Marvin might have just made a bit of humor. I smiled.
He pushed the paper toward me. The hand written list had the title, THE SEVENTEEN.
- Always carry candy bars and/or a jar of peanut butter in your luggage.
- Never travel into an Arab country with an Israeli visa in your passport (solution: carry two diplomatic passports). Treat your black passport like its gold.
- Stand near the boarding gate. When an airport boarding call is announced go to the front of the line with your black passport in hand, or prepare for a stampede.
- Go to the potty soon after the plane takes off, otherwise you’ll be sorry.
- Never let airport authorities inoculate you (always have a blank medical stamp in your black passport).
- Don’t eat the Mayo in any city between Beirut and Bangkok
- Never let an Arab who you don’t know buy you a drink.
- In most Muslim countries you can’t miss a good meal in a Turkish restaurant.
- Don’t get into a hotel elevator with a pair of three hundred pound Arabs that haven’t showered since Ali Baba recruited the forty thieves.
- Use the stairs when at all possible.
- Never walk backwards atop building rooftops.
- Gin & Tonic (Schweppes tonic water) is most economical and safest alcoholic drink. In the Muslim world pour gin into Schweppes soda water liter bottle and reseal.
- If an Arab invites you for tea or coffee, don’t refuse.
- Always take different routes on your daily excursions (to embassy or wherever).
- While out on the economy, if you hear gunshots don’t raise your head to see what’s going on.
- Dress like a peasant and you are a peasant; dress like a king and you are a king; dress like a Russian spy and you are obvious.
- Don’t cavort with soothsayers, fortune tellers, or ladies of the night on the streets of Paris.
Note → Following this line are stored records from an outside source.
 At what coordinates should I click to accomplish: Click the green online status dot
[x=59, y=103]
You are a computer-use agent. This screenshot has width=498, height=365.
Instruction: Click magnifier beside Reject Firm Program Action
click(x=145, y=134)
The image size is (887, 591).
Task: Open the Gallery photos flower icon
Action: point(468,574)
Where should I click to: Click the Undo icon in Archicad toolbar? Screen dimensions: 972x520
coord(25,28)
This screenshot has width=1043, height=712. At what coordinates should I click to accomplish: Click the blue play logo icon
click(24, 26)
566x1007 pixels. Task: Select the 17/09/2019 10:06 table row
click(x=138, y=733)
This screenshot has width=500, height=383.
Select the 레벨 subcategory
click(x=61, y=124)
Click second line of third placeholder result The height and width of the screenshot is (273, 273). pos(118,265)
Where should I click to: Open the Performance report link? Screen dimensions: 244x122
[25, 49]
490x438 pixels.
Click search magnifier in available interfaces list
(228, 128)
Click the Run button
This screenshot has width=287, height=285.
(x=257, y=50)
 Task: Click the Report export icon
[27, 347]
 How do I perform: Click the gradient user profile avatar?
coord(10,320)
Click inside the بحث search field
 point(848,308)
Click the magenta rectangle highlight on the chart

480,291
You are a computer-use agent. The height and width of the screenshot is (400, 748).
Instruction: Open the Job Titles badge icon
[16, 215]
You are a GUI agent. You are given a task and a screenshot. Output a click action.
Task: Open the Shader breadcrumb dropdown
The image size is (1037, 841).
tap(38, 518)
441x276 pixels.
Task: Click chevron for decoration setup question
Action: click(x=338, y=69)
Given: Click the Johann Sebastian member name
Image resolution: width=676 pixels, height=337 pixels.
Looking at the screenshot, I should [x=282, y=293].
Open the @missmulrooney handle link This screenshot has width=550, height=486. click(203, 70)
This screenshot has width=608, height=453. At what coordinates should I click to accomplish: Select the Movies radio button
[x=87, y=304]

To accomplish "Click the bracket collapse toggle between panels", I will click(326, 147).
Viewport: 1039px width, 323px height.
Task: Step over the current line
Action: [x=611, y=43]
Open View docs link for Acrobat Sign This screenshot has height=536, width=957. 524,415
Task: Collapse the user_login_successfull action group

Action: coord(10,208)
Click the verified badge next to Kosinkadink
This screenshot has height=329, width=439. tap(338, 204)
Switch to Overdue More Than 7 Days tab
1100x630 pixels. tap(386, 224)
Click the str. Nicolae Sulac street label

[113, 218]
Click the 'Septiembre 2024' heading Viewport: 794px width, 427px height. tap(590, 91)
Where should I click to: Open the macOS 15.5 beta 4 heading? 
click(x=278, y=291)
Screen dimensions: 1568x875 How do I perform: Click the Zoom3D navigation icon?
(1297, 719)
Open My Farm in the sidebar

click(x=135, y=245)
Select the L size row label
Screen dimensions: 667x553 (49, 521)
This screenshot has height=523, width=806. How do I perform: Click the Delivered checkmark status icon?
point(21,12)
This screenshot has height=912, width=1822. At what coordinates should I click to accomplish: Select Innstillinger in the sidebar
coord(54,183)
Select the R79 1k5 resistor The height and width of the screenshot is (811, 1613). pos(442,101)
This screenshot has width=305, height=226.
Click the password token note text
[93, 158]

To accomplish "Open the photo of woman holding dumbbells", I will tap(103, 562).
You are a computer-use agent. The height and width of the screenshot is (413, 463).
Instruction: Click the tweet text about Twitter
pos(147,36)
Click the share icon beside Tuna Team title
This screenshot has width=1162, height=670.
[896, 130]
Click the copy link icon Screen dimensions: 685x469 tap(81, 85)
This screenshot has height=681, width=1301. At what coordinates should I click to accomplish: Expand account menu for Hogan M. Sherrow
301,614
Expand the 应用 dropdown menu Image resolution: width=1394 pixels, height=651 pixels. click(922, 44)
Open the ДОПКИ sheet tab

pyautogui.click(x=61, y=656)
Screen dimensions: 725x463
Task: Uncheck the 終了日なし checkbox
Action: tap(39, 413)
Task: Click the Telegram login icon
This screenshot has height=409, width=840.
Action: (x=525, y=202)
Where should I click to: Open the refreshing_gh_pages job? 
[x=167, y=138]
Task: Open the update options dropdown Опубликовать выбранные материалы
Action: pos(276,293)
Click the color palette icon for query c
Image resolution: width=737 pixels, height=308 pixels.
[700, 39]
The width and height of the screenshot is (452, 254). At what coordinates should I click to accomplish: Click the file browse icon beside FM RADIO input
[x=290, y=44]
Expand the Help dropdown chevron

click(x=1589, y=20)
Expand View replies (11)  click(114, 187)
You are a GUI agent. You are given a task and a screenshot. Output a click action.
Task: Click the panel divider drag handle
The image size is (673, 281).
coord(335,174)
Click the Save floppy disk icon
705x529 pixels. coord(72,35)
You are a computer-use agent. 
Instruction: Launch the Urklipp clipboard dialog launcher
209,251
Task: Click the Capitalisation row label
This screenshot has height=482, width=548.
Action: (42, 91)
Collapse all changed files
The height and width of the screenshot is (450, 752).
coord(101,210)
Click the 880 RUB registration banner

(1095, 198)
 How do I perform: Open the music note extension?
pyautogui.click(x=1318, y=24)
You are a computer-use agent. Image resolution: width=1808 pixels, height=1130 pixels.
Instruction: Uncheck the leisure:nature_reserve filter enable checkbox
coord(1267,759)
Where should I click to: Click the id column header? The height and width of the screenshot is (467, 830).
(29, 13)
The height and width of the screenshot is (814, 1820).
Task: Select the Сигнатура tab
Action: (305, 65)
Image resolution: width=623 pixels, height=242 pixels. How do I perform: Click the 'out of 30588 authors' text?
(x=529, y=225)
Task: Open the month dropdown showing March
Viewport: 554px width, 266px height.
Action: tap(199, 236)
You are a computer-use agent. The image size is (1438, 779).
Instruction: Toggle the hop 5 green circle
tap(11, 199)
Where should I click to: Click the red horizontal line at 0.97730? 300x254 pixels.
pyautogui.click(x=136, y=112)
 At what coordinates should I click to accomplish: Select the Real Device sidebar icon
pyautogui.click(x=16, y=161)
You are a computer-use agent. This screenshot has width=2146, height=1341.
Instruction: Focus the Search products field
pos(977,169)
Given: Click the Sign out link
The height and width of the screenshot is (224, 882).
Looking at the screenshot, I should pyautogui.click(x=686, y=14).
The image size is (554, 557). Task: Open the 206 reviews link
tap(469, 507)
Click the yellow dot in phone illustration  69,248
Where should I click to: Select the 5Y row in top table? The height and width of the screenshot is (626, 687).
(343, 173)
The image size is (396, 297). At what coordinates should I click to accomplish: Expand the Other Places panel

I suspected that Norm Bates had something to do with this list. “Wow, Marvin, there’s some great advice here.”
“Some personnel who have never experienced the region might toss it off as bull shit.”
“I don’t think so. Are you going to stick around Northern Virginia for a while?”
“I’m trying to get back with my estranged wife. I haven’t seen her or my daughter since I left to Jakarta almost a year ago.”
“I hope things work out for you Marvin.”
“Me too, the stars are aligned for our reunion according to an Egyptian belly dancer who used to work at the Sheraton Hotel. During WWII she was a spy for the Brits…”
Payne paused and offered me a wry smile. I glanced at my watch. “Shoot, I’ve got to get back to the travel office.”
I rose out of my chair and grabbed my briefcase.
“Let’s have a few beers sometime before you leave,” Marvin said.
“Sounds like a winner.”
“Take it easy, Sport,” he said as I hurried off.
Sport? That’s what Bates had called me. Was it a derogatory term?
I didn’t really need to go to the travel office, but I had this urgent need to end our conversation before Payne revealed the consummate Middle East war story that I’d probably never be able to top.